“I know.” She snickered. “I remember very well. Of course, most of the time, that blood was mixed with copious amounts of alcohol, like the time you took your shirt off at that game, and it was literally ten degrees outside.”
“Oh, yeah.” I laughed. “I couldn’t feel my nipples for a week after that. In all honesty, though, this last week has been nothing but work.”
“And taking out innocent librarians during your morning jog.” She laughed.
“Of course, that’s a given,” I teased. “But the new place I’m working at is great. It’s just super time-consuming because they needed a cleanup guy to come in and get all the overflow handled and the schedule back on track. I’ve managed to take a big chunk out of that task, but I still have a long way to go.”
We continued to have light and easy conversation, drinking our beers and staring up at the television screens above the bar during the awkward silent moments.
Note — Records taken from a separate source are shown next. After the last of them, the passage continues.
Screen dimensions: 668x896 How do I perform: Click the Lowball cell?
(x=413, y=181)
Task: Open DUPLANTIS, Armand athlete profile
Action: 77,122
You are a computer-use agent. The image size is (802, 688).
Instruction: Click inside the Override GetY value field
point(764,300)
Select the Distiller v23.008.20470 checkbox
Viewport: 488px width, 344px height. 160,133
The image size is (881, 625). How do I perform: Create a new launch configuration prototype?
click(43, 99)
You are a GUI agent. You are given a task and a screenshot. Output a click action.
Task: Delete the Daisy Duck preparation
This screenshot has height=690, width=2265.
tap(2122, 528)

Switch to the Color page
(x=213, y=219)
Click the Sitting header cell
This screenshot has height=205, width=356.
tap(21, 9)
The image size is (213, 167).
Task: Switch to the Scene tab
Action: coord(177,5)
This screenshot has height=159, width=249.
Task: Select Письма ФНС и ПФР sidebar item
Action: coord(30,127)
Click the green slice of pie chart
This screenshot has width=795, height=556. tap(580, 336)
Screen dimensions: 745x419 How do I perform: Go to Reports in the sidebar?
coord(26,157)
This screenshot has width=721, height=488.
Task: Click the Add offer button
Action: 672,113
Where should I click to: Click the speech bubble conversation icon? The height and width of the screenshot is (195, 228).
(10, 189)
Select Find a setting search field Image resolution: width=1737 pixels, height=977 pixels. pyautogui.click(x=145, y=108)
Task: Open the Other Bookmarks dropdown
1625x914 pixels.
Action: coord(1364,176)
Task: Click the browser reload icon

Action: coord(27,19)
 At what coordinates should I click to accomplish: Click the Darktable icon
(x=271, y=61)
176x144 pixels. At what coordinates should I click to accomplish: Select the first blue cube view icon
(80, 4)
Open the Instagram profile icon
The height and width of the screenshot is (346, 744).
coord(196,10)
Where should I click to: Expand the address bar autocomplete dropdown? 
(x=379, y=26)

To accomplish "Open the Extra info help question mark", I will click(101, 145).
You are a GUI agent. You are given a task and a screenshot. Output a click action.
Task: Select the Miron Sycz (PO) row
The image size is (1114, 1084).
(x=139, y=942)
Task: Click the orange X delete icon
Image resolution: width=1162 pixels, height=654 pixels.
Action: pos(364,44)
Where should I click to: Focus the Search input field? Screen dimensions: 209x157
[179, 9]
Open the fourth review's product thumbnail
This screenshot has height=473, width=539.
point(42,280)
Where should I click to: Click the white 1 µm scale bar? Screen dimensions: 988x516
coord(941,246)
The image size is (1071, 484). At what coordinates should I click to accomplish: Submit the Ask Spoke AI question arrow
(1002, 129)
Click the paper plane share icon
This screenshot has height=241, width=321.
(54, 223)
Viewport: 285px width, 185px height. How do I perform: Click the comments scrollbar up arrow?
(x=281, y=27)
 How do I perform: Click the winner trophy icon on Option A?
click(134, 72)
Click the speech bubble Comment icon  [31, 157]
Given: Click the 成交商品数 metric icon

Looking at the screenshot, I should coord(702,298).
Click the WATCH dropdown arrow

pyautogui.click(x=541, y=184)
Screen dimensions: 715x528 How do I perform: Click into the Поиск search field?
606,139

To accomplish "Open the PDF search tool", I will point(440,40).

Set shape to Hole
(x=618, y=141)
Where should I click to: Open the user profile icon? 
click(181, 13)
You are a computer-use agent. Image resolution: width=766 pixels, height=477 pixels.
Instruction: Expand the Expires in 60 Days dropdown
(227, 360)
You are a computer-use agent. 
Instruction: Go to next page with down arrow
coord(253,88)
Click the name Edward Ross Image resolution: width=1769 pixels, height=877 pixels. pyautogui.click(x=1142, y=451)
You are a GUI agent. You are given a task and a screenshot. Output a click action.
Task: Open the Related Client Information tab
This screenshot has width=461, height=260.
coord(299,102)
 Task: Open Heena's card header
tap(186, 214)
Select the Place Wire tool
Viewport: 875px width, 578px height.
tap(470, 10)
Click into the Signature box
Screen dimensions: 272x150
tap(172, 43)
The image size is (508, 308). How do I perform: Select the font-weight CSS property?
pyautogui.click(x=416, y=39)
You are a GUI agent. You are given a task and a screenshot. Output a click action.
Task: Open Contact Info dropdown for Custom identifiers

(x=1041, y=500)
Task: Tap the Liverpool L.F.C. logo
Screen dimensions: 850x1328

However, as the beer wore down and the crowd started to move inside, our conversation seemed to diminish. We were forcing it, I could tell, and it was almost painful to go through. I realized then that this had been a mistake, one that I felt terrible for making since I had put Elana through the pain of rehashing old memories.
There was way too much painful history between the two of us, and I had come bulldozing in, rushing us right back into the past. Of course, that wasn’t my intention. I had hoped that having a familiar friend here, someone that I knew I cared a lot about, would help me transition back into this life a little easier, but I realized all I was doing was dragging Elana backward. She didn’t need to remember all of these things. She had spent the last five years doing her own exorcism of sorts, one that made it so she could still breathe every day when she woke up.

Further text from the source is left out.